Textauszug »
────────────────────────────────────────
Chansonette

Chansonette
Dieser Artikel erläutert das Chanson als Schlager- und Kabarettlied; zum Chanson vor dem 18. Jh. siehe Chanson (Alte Musik); zum Chanson de geste siehe Altfranzösische Epik.

Chanson [ʃɑ̃ˈsɔ̃] (frz. Lied) bezeichnet im deutschen Sprachraum ein im französischen Kulturkreis verwurzeltes, liedhaftes musikalisches Genre, das durch einen Sänger bzw. eine Sängerin sowie instrumentale Begleitung gekennzeichnet ist.

Inhaltsverzeichnis

Merkmale

Besonderes Merkmal der Chansons ist die starke Konzentration auf die Textaussage. Oft bedienen sich Chansonschreiber einer poetischen Bildsprache und verwenden abschnittsweise Sprechgesang oder komplett gesprochene Texte im Wechsel mit gesanglichen Passagen. Chansons decken textlich eine Vielzahl von Themen und Stimmungen ab: Vom politisch geprägten Chanson über komische Situationen bis zu den häufigen Liebesliedern berichten Chansons von allen Situationen des Lebens, oft auch mit den Mitteln der Ironie und der Satire. Die Konzentration auf Alltagsgeschichten, in denen sich die Situation einer ganzen Gesellschaftsschicht spiegelt, macht sie lebensnah und für das Publikum leicht nachvollziehbar.

Musikalisch passte sich das französische Chanson ab den achtziger Jahren oft an die populäre Musik der Zeit wie Rock ’n’ Roll oder Funk an und öffnete sich auch Einflüssen aus dem Jazzbereich. Damit zeichnen sich Chansons auch nicht durch einen typischen Musikstil aus; formal kann ein Chanson ein Blues, ein Tango, ein Marsch oder eine Rockballade sein, Swing und Flamenco verarbeiten oder sich an der schlichten walzerartigen Musette orientieren. Die musikalische Gestaltung ist immer stark textabhängig, teilweise auch von Zeile zu Zeile variierend, was insbesondere das Tempo betrifft. Entscheidend für den Charakter eines Chansons ist die Individualität der Vortragsweise.

Geschichte

Das Chanson als textbetontes Lied mit einfacher Melodie und akkordischer Begleitung ist ungefähr gleichzeitig mit dem Vaudeville im 16. Jahrhundert entstanden (siehe Pierre Attaignant). Es ist eine Vorform der musikalischen Monodie. Die Praxis des Chanson- und Vaudeville-Singens trug zur Gemeinschaftsbildung im absolutistischen Frankreich bei. Chansons waren im 18. Jahrhundert selbstverständlicher Bestandteil der französischen Opéra comique.

Ab dem 19. Jahrhundert, als sich die Music Halls entwickelten, weil die Pariser Theater das Privileg für öffentliche Darbietungen verloren, entfaltete das französische Chanson internationale Ausstrahlung als Schlager- und Kabarettlied. Im Unterschied zur Opernarie und dem Operettenschlager ist das modernere Chanson grundsätzlich unabhängig von einer Bühnenhandlung, wird nicht unbedingt opernhaft gesungen und hat in der Regel keinen Chor.
────────────────────────────────────────
Quellenmaterial »
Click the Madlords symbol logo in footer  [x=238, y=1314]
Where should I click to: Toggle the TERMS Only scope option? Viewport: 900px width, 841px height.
────────────────────────────────────────
Aufgaben »
**a)** Beantworten Sie anhand des Textauszugs über das Chanson die folgenden Fragen:
(i) In welchem Jahrhundert ist das Chanson als textbetontes Lied ungefähr entstanden?
(ii) Wovon hängt die musikalische Gestaltung eines Chansons immer stark ab?
(iii) Weshalb entwickelten sich ab dem 19. Jahrhundert die Music Halls?
**b)** Setzen Sie den Text über das Chanson im Anschluss an seinen letzten Satz fort.

Antworten »
**a)**
(i) Im 16. Jahrhundert.
(ii) Vom Text.
(iii) Weil die Pariser Theater das Privileg für öffentliche Darbietungen verloren.

**b)**
Es ist eng mit den jeweils aktuellen Techniken der musikalischen Verbreitung verbunden. Im 19. Jahrhundert waren gedruckte Einzelausgaben von Chansons eine Erwerbsquelle vieler Musikverlage. Im 20. Jahrhundert wurden die Musiknoten mehr und mehr vom Grammophon abgelöst, das es erlaubte, eine bestimmte Interpretation zu fixieren und zu vermarkten. Ebenso sorgte der Hörfunk für die Unabhängigkeit von bestimmten Aufführungsorten. Kino und Fernsehen haben das Chanson in seiner Bedeutung zurückgedrängt.

Deutschsprachige Liedermacher und Chansons

Das Chanson, das originär in Frankreich beheimatet war, hat ebenso in Deutschland eine Chanson-Kultur etabliert, die nicht mit dem Begriff des Liedermachers zu verwechseln ist. Obwohl sich beide Formen stark ähneln, ist ihre historische Entwicklung unterschiedlich. Während Liedermacher in Anlehnung an Bertolt Brechts Bezeichnung "Stückeschreiber" entstanden sind und ursprünglich politisch motiviert und gesellschaftskritisch sangen, sind Chansons von vornherein sämtlichen kabarettistischen Themen offen gewesen und haben sich mehr um eine lyrische, poetische Gestaltung ihrer Texte bemüht. Weiterhin singen deutsche Chansonniers und Chansonnières meist keine selbst verfassten Chansons, während sich Liedermacher traditionell um Text, Musik und Darbietung zugleich bemühen.

Als deutschsprachiger Chansonnier, der zahlreiche französische und deutsche Texte verfasste und sich intensiv mit der französischen Tradition auseinandersetzte, gilt Reinhard Mey.

Udo Jürgens wird gelegentlich als Chansonsänger bezeichnet, was jedoch nur für Teile seines Repertoires zutrifft.

Interpreten

Chanson-Interpreten heißen in Frankreich schlicht chanteur bzw. chanteuse. Mit chansonnier bzw. chansonnière wird in Frankreich eher ein Kabarettist bzw. eine Kabarettistin, mit diseur bzw. diseuse eher ein Liedermacher bzw. eine Liedermacherin bezeichnet.

Im deutschen Sprachraum bezeichnet chansonnier einen französischsprachigen Liedermacher.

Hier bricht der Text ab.